I never met Colonel Samuel Emerson Opdycke, but I’d like to say he’s a friend of mine. Earlier this month I wrote a piece for Georgia based Historical-Fiction.com about a writer’s dilemma when it comes to representing history within fiction. It prompted me to think a little deeper about the particular ‘relationship’ I form with historical figures. To be frank, it’s all a little one-sided.
I don’t mean to be flippant. I feel slightly uncomfortable spending so much time with someone who died over a hundred and thirty years ago, and to whom I was never formally introduced. It’s as if I’m some sort of time-slip stalker. I know Emerson from his letters which are published in ‘To Battle for God and the Right,’ by Glenn Longacre and John Haas. They were originally preserved by Emerson’s wife, Lucy, to whom they were mostly addressed. They have the feel of letters that might have been intended for posterity. He wrote a great deal about his experiences post-war. If he didn’t want me to know him, then I guess he wouldn’t have let his wife transcribe his letters.

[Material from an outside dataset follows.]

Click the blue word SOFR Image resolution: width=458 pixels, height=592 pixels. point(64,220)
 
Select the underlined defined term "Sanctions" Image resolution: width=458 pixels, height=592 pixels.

I also understand him from the writing of his men and his fellow officers in the 125th Ohio; the Tigers. I know him because I’ve been to where he fought: on the battlefield of Chickamauga, atop Missionary Ridge, at Kennesaw and Franklin; all places where his decisions, actions and personal bravery made a difference to the war. I know his horse, Barney, of whom he was so fond. I’ve read the gentle lines to Lucy that bracket his opinionated view of the Union generals. Emerson always knew better; he thought a lot of himself. He thought a lot of his cause too, fighting for the Union but also for freedom. His part of north eastern Ohio was strong in abolitionist sentiment. I took a long detour via Kentucky to visit his burial site in Warren, Trumbull County. I found him in the Victorian centre of Oakwood Cemetery in the middle of the rundown Rust Belt town, though most of its industry arrived long after Emerson’s day. I know of his tragic and accidental death. I know more than he ever did in life in that I’ve read of his only child’s suicide in 1914. I didn’t mention it at the tomb. Sometimes it’s best to keep secrets from your friends.
Knowing all of this is fine, it’s really just admiring him. But when I come to write, to put words into his mouth, thoughts into his head, feelings into his body, it’s like a gentle form of possession. I wonder if he ever felt the cold shiver of me walking beside his tomb. Mr Longacre and Mr Haas studied him too, but they simply published his letters, they didn’t take liberties as a fiction writer does. And now that my book is being sold, more people are coming to know him. Bizarrely, there’s now a whole clutch of people where I live in West Sussex, England, that know of this Colonel from Ohio. What would he make of that? He wasn’t overly fond of England.
I always think of Emerson as older and wiser than me, even though he was just thirty-one when the war started. I guess it’s history that is older and wiser. I’d like to think he’d be content with my efforts. Glory was more in vogue back then and, while I try to be as accurate as I can, I think my added imagination reflects well on Emerson and the 125th, on Opdycke’s Tigers.